[comp.lang.c++] type/member tags

craig@gpu.utcs.utoronto.ca (Craig Hubley) (02/20/91)

In article <1991Feb19.191731.4137@pa.dec.com> lattanzi@decwrl.dec.com (Len Lattanzi) writes:
>In article <65451@brunix.UUCP> sdm@cs.brown.edu (Scott Meyers) writes:
>:In article <607@taumet.com> steve@taumet.com (Stephen Clamage) writes:
>:| >imagine a database query:
>:| 
>:| >	"from the list of shapes, show me all the circles of diameter > 30"
>:| 
>:| All you have to do is make a virtual function diameter() for all Shapes.

Yes, the existing C++ mechanisms provide a way to do this.  But there was
also a way to do templates with macros, which was prone to errors and abuse.
So templates were blessed.  I would suggest the same thing is true with this.

>:| A function which expects to operate on a class of type Shape may
>:| reaonably expect all the functionality of Shape to be present.  It may
>:| not reasonably expect specific behaviors of classes derived from Shape
>:| to be present.
>:
>:This is of course the right way to go, and most of the time it is a
>:workable solution, but there are times when it simply won't do.

Unfortunately many of us seem, including Bjarne, seem to be stuck in 
a mold of believing a general theory, like strong typing or object-
oriented hierarchies, and acknowledging exceptions to it instead of
reconsidering the theory.  So far as I am concerned, strong typing
means little in a language with conversion, and hierarchy is not the
only blessed way to share specifications or code, as templates prove.

>:I personally believe that we need language support for this kind of thing,
>:but it would be so prone to abuse and Bjarne is so dead-set against it that
>:I don't hold out much hope that it will be seriously considered by the ANSI

There are ways to cut the abuse.  Consider these possible solutions:

PROBLEM	accessing features that do not exist on all of the possible types of
	a passed object, e.g. "is this a circle of diameter > 30 ?"

TODAY	explicit type tag
	- inconsistent across user programs
	- cannot be added to imported classes

SOL.1	type switch, similar to value switch
	- functions specific to more specialized class available in case-arm
	- class name used to distinguish type of object

	class_switch x {
		case circle:	
			if (x.diameter > 30) then {
				...
			}
	}

SOL.2	.class member, similar to .this member
	- public data member class, read-only
	- class name usable only in equivalence expression
	- equivalence rules for derived types
	
	if (x.class == circle) && ((circle)x.diameter > 30)) then {
		...
	}

SOL.3	conditional cast, similar to catch
	- if cast is illegal, no action, entire expression returns false
	- if cast is legal, it occurs and rest of block is executed
	- requires new syntax (here represented as double parentheses)
	
	if ( ((circle)) x.diameter > 30) then {
		...
	}

SOL.4	as above, only testing for presence of members, not name of classes
	- avoids dependencies on current class/member structure
	- works for inherited members

The above would require anyone who really intended to abuse the information
to continue to keep his/her own type tags, so this abuse would not be
"blessed".  In fact, I think opportunities for abuse would markedly diminish
if one of the above mechanisms was added.  After all, 95% of your need for
a type tag would be covered, and why would you invent your own mechanism
for that abusive 5% ?  However, if you have to invent your own anyway, or
use a base class library that has its own, you are more likely to take
advantage of it and increase dependencies in your code.  At least IMHO.

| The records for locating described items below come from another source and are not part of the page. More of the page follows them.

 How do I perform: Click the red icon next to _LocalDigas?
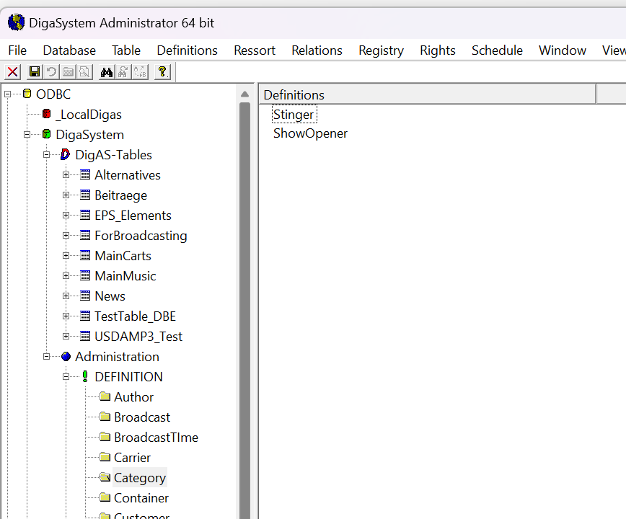click(x=46, y=114)
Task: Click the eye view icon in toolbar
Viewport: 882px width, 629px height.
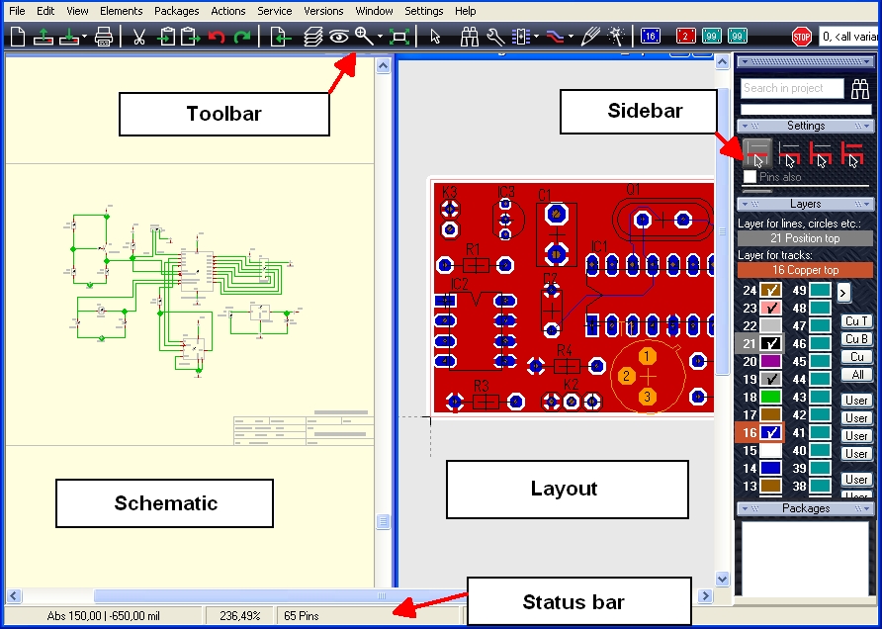Action: (339, 38)
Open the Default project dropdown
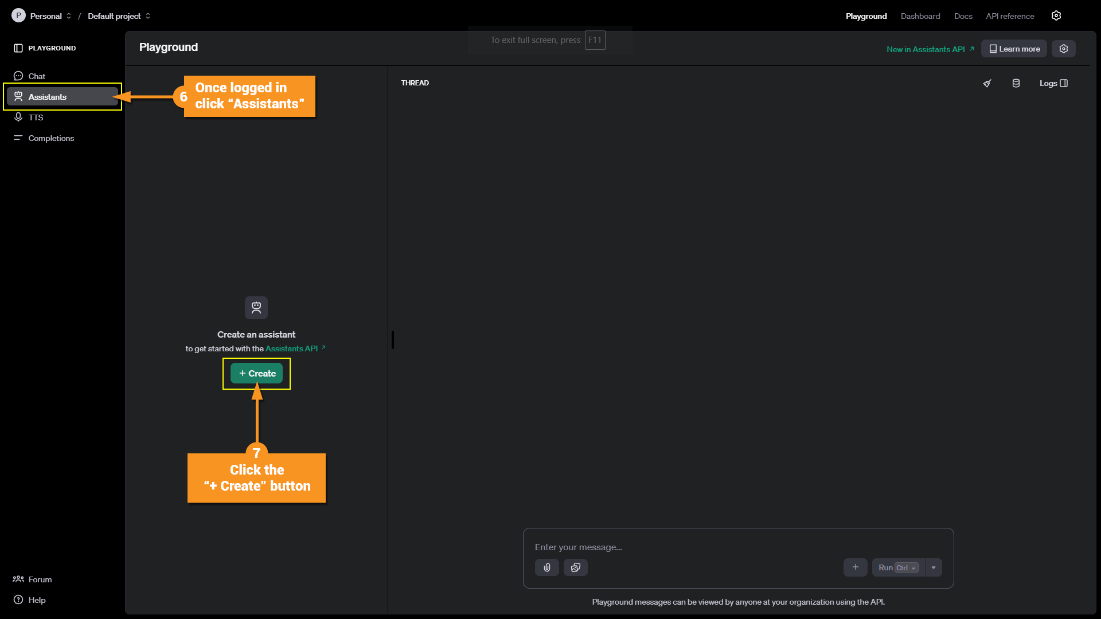This screenshot has width=1101, height=619. pos(119,16)
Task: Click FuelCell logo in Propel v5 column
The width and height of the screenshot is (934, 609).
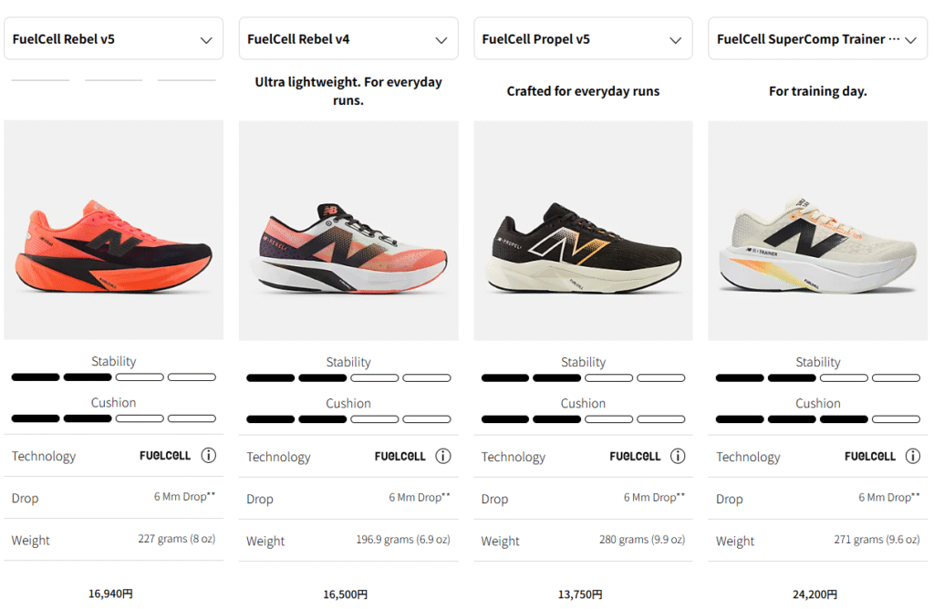Action: click(x=635, y=456)
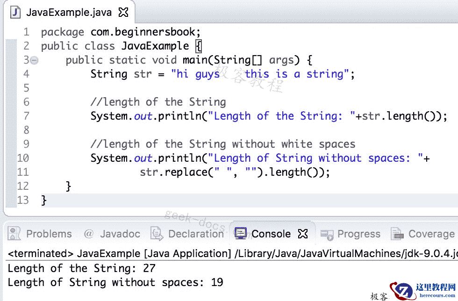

>:committee.  Instead, I think that compiler vendors will add proprietary
>:support for it, and there will be a market free-for-all.  I know that at

This is to be avoided at all costs.  Arg, a grass-roots rebellion against
the language definition... ye gods.  Look what this did to COBOL and Pascal.

>:least one compiler vendor already has implemented such a facility for
>:getting type information at runtime.

I hope whatever they do is supportable as a standard, because you can bet
it'll end up as one.

>:The bottom line is that virtual functions are wonderful things and can
>:almost always be used to achieve what you want, but there are times when
>:you truly *do* need to get type information as you run.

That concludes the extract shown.